What the OpenAI saga says about employee power in the workplace

sam altman
SeongJoon Cho/Bloomberg

In a span of four days in November, Sam Altman was ousted from his role as CEO of artificial intelligence giant OpenAI, and then reinstated — in large part because of the voices of the company's employees. 

On Friday, November 17, Open AI's board of directors released a vague and unanticipated statement about the CEO's departure, expressing a lack of confidence in his ability to lead. In response, more than 95% of OpenAI's employees signed a letter on November 20 demanding Altman's return, threatening to leave the company otherwise. The next day, he was back as chief exec, and a new initial board was put in place.

"Whether we like it or not, the power is in the hands of the employees," says Anita Grantham, head of HR at BambooHR. "We saw the relationship drastically change in 2020 when everybody really wanted to be heard and in the case of OpenAI, we really saw it manifest." 

Read more: Sam Altman is back as OpenAI CEO in chaotic win for Microsoft 

The situation at OpenAI was unprecedented and the circumstances unique, but the end result stands as a cautionary tale and lesson in transparency for all business leaders who fail to take their employees' voices — and power — into consideration. 

"The board violated two of the company's core values: openness and collaboration," says Alex Schwartz, co-founder of the Future of Work consultancy, The Disrupted Workforce. "First, they were never transparent about what it meant when they said Sam Altman was not candid. Secondly, Sam Altman may be controversial, but there's no doubt that he's an inspiring leader. Seeing him go ruined the collaboration that people are experiencing within the walls of OpenAI."

The entire saga embodies a much larger trend that Schwartz and his co-founder Nate Thompson refer to as the "empowered workforce." This is a generational shift of workers that don't settle for the status quo, that will question leadership's decisions. These employees are not afraid to take risks and accept failure as a part of that growth. 

Read more: Employee happiness is at a 3-year low: Which industries are suffering the most?

When OpenAI's former board announced Altman's departure, having failed to inform even executive leadership, they caught the organization off guard, says Thompson.

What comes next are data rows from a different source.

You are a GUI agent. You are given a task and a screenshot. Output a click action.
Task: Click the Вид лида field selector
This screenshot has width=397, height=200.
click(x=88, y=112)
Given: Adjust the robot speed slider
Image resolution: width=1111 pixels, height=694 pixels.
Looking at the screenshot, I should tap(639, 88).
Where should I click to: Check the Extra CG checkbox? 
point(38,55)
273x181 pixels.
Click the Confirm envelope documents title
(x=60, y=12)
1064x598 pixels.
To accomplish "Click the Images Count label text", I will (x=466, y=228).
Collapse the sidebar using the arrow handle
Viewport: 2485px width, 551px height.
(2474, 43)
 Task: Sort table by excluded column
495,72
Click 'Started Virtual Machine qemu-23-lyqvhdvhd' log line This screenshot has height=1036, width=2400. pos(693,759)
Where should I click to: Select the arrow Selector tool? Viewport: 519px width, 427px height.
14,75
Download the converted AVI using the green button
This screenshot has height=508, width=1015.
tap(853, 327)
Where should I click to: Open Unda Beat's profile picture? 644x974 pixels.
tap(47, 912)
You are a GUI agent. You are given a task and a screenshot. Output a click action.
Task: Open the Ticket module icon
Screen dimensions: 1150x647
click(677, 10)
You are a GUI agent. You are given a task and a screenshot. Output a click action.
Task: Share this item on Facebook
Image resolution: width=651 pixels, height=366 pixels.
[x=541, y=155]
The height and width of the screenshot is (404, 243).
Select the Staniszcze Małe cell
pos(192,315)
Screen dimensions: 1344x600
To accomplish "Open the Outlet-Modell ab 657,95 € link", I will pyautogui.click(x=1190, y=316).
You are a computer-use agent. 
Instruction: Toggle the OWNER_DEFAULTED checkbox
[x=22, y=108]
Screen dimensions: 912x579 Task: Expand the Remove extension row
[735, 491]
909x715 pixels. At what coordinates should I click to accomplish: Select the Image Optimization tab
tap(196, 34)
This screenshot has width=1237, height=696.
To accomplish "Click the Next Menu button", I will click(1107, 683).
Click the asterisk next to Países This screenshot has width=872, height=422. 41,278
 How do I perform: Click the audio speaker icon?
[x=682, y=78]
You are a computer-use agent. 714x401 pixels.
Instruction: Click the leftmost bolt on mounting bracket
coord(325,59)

That broke employees' trust, broke the pre-established psychological safety set in place by Altman, and broke the company's culture, pitting the board of directors against the whole organization.

"There was no recovery from that moment — they either had to let go of the board or lose the most valuable generative AI company in the world," Thompson says. "For all the other organizations watching, the message is: If you just try to tell people what is going to happen and you don't ask for feedback and you don't create openness, transparency and collaboration, you are going to lose your people, which are the most valuable asset you have. And if your talent turns on you, good luck." 

Just as employers should learn from the events that took place within OpenAI, so should employees eager to harness their power. Leadership and workers will need to partner to build more transparent and sustainable cultures, Grantham says. 

"As an employee, ask yourself: Are we having regular company updates monthly or quarterly? Do we understand where the company is and where the company is going?" she says. "As a CEO, I want you to spend time with your board. Go sit with that audit chair, go sit with those directors and say, 'How are we doing? Are we really lined up?'" 

Read more: Why isn't the C-suite listening to their workers?

As for her advice for boards, she urges that they do risk analysis checks before making any major decisions. As OpenAI's board reconfigures and starts anew, it may be an opportunity to set the industry standard of having a board chair with strong communication skills on their resume to make healthy communication a key part of internal and external communications. 

Grantham also finds that there is a silver lining in what happened at OpenAI for industry leaders across every sector. While it may spell trouble for some leaders who haven't done their due diligence, it also reinforces the benefits for CEOs who build a good working relationship with their workforce — because they can be the most powerful allies. 

"You don't see this often," Grantham says. "And it just goes to show that when you take good care of your employees, you'll be taken care of."